Given instruction:
Convert the entries from the line containing "have (371, 547)" to the line containing "(339, 726).", both included, into a JSON list of strings with one string per line and blank lines omitted.

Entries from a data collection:
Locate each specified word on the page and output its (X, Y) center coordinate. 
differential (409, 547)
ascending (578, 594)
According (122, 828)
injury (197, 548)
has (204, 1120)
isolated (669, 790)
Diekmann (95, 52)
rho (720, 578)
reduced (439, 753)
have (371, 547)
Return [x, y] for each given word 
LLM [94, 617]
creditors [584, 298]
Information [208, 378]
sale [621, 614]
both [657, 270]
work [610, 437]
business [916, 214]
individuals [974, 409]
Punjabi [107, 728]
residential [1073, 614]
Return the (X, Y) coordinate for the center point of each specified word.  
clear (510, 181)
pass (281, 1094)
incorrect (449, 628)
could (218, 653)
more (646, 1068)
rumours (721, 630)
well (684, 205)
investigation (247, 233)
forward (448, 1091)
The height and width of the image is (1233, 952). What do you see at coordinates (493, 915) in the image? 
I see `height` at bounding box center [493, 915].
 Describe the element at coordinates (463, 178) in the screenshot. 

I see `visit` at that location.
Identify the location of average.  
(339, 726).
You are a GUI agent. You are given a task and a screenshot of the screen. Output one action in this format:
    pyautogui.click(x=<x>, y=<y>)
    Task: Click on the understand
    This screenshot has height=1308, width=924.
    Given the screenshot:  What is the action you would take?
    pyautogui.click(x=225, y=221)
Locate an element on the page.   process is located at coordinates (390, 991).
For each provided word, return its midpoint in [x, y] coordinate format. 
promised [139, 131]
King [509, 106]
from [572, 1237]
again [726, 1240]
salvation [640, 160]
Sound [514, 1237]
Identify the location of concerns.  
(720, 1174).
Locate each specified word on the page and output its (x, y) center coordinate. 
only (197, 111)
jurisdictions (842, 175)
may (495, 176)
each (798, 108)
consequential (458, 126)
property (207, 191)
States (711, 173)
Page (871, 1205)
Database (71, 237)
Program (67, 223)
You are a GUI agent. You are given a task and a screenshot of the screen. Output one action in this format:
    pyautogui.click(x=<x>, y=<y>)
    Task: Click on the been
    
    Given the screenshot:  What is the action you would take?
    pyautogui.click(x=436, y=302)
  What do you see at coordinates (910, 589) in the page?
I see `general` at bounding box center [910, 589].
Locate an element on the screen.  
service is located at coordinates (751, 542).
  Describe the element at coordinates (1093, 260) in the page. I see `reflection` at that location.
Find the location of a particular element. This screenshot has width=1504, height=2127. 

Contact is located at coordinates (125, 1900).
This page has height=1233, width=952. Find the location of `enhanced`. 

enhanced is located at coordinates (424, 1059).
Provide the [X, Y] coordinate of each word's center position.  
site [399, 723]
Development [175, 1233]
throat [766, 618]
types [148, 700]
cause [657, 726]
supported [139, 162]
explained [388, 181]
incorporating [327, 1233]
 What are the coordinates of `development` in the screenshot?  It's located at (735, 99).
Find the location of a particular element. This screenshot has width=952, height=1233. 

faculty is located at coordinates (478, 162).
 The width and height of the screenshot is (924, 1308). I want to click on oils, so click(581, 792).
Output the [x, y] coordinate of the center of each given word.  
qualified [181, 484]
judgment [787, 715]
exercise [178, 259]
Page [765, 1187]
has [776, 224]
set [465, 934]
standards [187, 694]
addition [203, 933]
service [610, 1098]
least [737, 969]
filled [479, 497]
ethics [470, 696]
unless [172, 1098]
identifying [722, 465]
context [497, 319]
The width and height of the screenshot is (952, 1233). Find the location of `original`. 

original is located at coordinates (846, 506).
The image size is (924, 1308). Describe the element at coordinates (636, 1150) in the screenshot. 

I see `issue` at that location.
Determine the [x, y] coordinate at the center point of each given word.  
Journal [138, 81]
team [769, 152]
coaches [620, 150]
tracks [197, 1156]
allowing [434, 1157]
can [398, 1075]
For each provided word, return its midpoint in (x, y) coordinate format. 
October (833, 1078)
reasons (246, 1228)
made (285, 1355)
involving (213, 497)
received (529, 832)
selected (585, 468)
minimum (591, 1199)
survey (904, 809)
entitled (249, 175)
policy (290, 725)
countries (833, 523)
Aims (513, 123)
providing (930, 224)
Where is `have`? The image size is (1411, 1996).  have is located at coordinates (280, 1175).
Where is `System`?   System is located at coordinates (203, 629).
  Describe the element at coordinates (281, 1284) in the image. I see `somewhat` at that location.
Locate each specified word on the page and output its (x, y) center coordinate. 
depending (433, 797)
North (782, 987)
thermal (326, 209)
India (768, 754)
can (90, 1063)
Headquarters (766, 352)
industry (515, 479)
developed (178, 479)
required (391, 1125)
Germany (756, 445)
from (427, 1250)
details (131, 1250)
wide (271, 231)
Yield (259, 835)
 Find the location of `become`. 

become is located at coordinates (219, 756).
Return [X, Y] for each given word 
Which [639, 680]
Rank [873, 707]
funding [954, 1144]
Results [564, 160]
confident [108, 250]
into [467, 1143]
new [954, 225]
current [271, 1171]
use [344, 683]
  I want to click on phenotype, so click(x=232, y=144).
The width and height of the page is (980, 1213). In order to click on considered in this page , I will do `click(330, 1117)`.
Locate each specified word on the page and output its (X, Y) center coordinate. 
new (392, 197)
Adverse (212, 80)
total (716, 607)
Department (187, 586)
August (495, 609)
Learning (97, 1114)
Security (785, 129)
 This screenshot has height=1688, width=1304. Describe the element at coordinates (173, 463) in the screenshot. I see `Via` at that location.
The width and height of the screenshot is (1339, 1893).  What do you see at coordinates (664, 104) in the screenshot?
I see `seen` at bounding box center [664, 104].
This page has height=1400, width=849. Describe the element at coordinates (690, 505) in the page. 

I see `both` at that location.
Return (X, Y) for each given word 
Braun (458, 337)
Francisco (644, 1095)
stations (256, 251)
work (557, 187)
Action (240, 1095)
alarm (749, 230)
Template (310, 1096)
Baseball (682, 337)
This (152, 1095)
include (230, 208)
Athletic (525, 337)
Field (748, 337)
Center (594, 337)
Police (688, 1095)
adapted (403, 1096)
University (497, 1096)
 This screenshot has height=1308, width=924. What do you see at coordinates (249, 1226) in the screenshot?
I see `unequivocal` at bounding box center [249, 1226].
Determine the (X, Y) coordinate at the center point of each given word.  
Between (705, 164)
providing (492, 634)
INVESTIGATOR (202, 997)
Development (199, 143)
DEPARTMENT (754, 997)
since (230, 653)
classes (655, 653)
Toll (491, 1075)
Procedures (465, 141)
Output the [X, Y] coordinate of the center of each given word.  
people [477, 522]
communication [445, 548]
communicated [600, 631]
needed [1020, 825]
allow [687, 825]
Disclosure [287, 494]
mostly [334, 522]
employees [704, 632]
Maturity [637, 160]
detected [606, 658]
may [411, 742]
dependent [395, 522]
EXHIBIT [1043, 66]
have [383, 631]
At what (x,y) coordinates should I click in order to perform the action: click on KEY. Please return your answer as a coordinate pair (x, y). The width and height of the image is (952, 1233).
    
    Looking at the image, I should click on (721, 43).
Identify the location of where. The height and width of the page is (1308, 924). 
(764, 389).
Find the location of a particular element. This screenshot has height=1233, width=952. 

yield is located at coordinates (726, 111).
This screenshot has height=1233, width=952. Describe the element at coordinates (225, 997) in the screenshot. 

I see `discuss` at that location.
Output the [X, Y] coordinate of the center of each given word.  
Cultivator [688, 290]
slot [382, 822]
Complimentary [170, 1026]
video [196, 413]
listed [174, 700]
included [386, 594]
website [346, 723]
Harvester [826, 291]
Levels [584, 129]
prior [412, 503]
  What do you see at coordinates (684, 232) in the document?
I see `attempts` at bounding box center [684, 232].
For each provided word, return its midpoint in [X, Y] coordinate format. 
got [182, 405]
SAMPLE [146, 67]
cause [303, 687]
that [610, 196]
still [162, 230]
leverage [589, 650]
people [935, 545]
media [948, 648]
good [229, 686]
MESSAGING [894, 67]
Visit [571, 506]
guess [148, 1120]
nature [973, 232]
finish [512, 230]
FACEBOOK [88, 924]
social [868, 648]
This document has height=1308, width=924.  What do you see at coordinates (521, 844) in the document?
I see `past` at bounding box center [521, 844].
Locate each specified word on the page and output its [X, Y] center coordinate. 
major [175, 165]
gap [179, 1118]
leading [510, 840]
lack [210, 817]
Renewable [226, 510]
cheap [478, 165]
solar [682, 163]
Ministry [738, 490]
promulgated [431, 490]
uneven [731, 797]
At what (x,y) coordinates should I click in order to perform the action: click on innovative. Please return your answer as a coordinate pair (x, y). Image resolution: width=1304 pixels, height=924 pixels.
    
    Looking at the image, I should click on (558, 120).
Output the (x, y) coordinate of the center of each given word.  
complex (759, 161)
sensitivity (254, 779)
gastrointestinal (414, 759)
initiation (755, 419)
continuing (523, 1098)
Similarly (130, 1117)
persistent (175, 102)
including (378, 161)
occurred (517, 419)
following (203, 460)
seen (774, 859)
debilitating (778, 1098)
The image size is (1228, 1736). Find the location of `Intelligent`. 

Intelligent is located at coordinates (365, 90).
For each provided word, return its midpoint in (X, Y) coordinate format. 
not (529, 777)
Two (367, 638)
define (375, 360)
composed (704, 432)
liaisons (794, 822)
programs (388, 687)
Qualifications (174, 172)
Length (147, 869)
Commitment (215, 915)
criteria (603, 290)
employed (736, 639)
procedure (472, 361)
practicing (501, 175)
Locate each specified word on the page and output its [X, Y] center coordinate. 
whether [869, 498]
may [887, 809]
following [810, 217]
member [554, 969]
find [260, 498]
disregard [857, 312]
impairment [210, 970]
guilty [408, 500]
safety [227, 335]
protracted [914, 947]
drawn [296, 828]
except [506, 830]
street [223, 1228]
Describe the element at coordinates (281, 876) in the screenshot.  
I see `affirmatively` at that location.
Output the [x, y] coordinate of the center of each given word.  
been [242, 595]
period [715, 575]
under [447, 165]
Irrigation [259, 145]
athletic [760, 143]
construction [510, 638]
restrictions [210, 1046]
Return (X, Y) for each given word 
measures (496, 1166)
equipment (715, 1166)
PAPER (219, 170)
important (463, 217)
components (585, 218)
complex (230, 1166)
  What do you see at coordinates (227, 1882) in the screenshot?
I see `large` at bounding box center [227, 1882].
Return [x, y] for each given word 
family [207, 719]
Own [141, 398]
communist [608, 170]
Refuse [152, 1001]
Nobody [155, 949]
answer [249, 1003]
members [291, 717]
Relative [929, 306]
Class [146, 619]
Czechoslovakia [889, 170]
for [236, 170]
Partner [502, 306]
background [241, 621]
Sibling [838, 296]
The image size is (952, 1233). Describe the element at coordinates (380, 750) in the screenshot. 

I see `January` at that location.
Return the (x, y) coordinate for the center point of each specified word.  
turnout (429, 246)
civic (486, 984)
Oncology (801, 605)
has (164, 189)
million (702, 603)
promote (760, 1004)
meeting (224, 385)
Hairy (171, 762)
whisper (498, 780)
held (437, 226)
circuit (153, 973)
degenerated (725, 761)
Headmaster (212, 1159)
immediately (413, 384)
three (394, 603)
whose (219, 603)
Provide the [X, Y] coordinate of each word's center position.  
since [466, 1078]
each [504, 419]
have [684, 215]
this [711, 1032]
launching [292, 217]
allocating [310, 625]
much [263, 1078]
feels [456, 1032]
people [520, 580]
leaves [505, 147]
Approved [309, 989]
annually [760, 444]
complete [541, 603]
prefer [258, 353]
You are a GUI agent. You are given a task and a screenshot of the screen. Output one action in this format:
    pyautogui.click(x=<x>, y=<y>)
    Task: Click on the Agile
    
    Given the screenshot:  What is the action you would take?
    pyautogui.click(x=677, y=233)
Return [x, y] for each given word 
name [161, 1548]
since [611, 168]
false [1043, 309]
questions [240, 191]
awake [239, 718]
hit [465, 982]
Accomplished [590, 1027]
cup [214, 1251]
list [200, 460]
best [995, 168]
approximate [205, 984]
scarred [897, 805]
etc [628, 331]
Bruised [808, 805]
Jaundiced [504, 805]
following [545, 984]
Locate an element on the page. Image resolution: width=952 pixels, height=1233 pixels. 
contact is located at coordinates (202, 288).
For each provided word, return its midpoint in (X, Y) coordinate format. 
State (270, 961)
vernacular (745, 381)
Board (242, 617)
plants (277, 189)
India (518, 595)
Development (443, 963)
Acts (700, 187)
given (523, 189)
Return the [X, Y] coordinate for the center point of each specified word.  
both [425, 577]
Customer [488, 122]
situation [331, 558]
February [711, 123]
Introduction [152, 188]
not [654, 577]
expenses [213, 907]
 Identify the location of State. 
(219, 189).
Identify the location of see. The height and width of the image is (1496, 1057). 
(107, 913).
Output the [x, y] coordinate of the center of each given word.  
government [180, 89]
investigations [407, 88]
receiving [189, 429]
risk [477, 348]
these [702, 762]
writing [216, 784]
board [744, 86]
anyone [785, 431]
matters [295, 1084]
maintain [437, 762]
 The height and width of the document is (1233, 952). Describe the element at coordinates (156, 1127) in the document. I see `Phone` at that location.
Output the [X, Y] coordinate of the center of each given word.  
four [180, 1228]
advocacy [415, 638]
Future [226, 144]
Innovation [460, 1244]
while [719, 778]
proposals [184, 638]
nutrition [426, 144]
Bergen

Solution for this task:
[
  "have (371, 547)",
  "Return [x, y] for each given word ",
  "LLM [94, 617]",
  "creditors [584, 298]",
  "Information [208, 378]",
  "sale [621, 614]",
  "both [657, 270]",
  "work [610, 437]",
  "business [916, 214]",
  "individuals [974, 409]",
  "Punjabi [107, 728]",
  "residential [1073, 614]",
  "Return the (X, Y) coordinate for the center point of each specified word.  ",
  "clear (510, 181)",
  "pass (281, 1094)",
  "incorrect (449, 628)",
  "could (218, 653)",
  "more (646, 1068)",
  "rumours (721, 630)",
  "well (684, 205)",
  "investigation (247, 233)",
  "forward (448, 1091)",
  "The height and width of the image is (1233, 952). What do you see at coordinates (493, 915) in the image? ",
  "I see `height` at bounding box center [493, 915].",
  " Describe the element at coordinates (463, 178) in the screenshot. ",
  "I see `visit` at that location.",
  "Identify the location of average.  ",
  "(339, 726)."
]